Randy E. Halford | Boise, ID | 01/19/2008
(5 out of 5 stars)
"Three terrific comedies are packaged here from Paramount Studios.
First up: "Planes, Trains & Automobiles", writer-director John Hughes' exercise in incompatability and discomfort as two travelers--uptight ad exec Neal Page (Steve Martin) and obnoxious lovable slob/shower-ring curtain salesman Del Griffith (John Candy)--are thrown together through comic circumstances before Thanksgiving. Page wants nothing more than to get home for some turkey; instead, his travel plans are derailed at every turn, saddling him (and to his irritation, having to rely on him) with Griffith. There are some beautifully played-out comedy scenes, courtesy of Martin & Candy. But the real surprise is how they handle the more tense & frayed dramatic scenes. They learn as they go along to become better people, with Martin's character--repulsed, humiliated and rather snobbish--clashing with Candy's lower-class character, who's just yearning to be understood. A great holiday comedy about human nature and why "we can't all just get along".

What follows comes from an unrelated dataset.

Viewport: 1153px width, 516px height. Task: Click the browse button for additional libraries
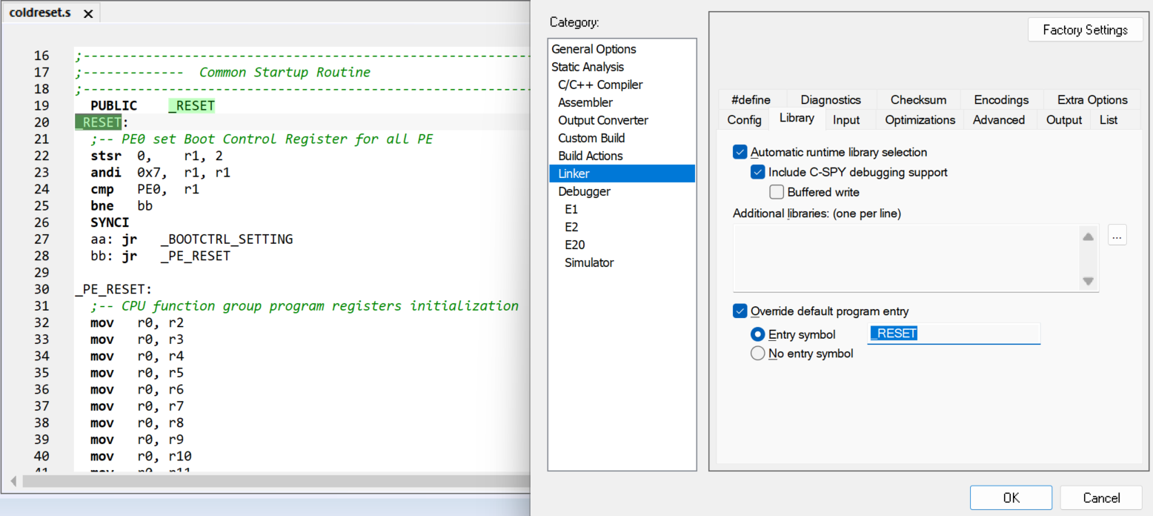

"Summer Rental" tries to graduate up-and-coming comedy star Candy into a leading role. It's a pleasant but otherwise small-time, by-the-numbers comedy, obviously inspired by the success of "National Lampoon's Vacation" (which, coincidentally, Candy briefly appears). Playing a stressed-out air traffic controller, he packs up the family for a summertime excursion. Except it's anything but relaxing as Candy must suffer through all kinds of headaches--sunburns, lifeguards flirting with his teenage daughter, his beach house being a "main highway" for vacationers to get to an overcrowded beach, and clashes with a high-class jerk of a landlord, played wonderfully nasty by Richard Crenna. Halfway through the movie, Candy befriends a crusty but amiable old salt (the terrific Rip Torn) who runs a seafood restaurant (out of the remnants of his boat). Thus, a showdown between tenant & landlord is inevitable, with Candy using the old boat to challenge Crenna during a sailing competition. What is otherwise a routine comedy is brightened by Candy's likability as lead and given breezy direction by comedy veteran Carl Reiner.

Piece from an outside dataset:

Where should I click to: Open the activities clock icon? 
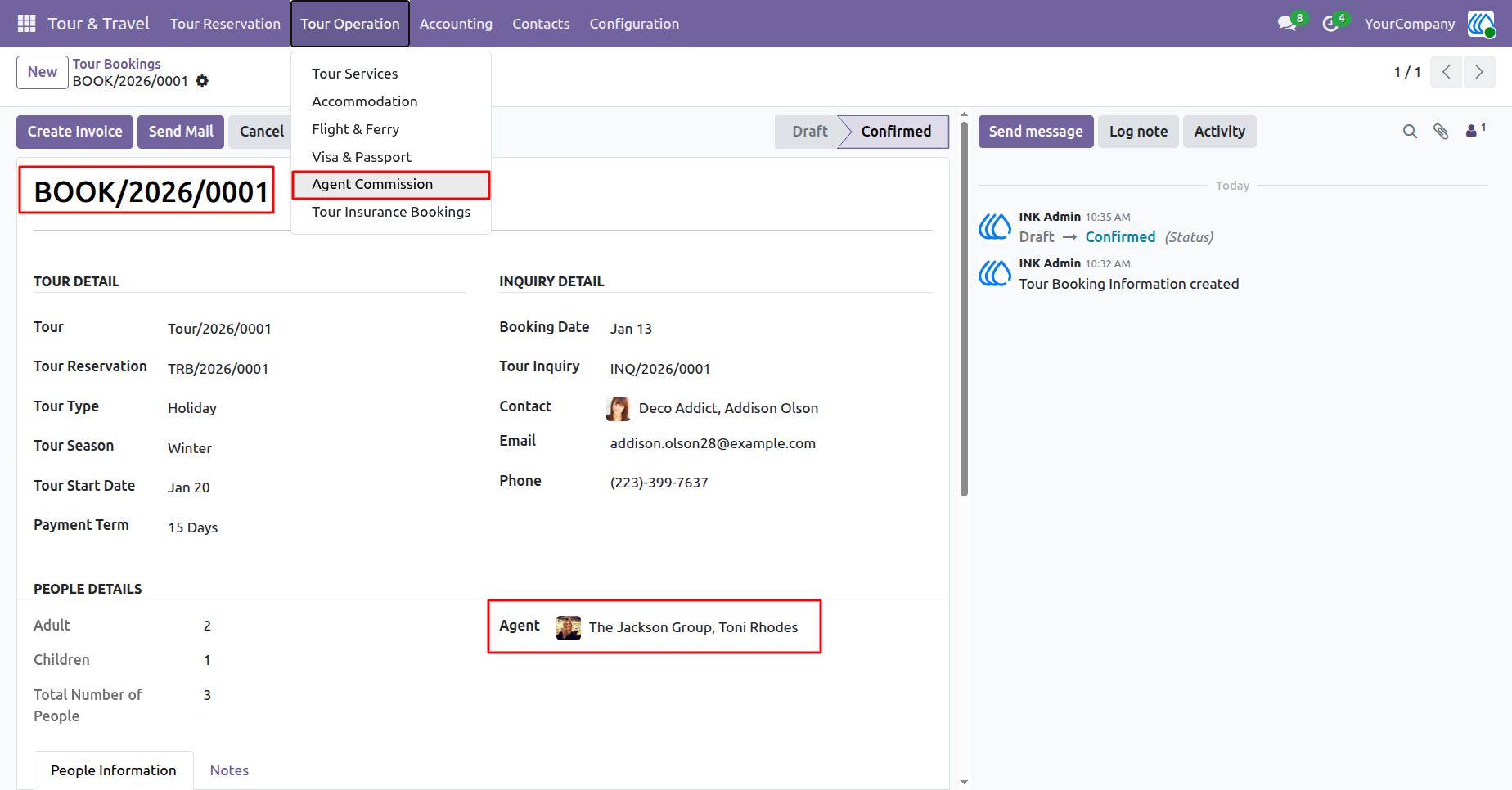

"Foul Play" brings SNL alumni Chevy Chase to the big screen, wisely hitching his wagon to one of Hollywood's brightest stars, Goldie Hawn, for this irrevent comedy about a plot to assassinate the Pope during a San Francisco visit. This mystery-suspense-comedy manages to make a routine genre fun to watch as it introduces odd twists, weird characters and offbeat laughs. Hawn's character is a bright but sheltered librarian who becomes hopelessly entangled in the evil plan. Chase is the police detective who finds himself protecting Hawn while becoming romantically involved. Hawn is charming as a slightly ditzy but endearing damsel-in-distress; Chase make a good first impression, walking the fine line between sarcastic bumbler and leading man. Burgess Meredith is wonderful as Hawn's kindly landlord (watch for the highlight where he uses self-defense/karate to battle a baddie). But it's Dudley Moore that nearly steals the film (he launched his solo career with this movie) as loser/swinger Stanley, making every sporadic scene he appears in hilarious.
No extras are included with this package, but the films themselves are crisply transferred to DVD format. You just can't go wrong with this collection!"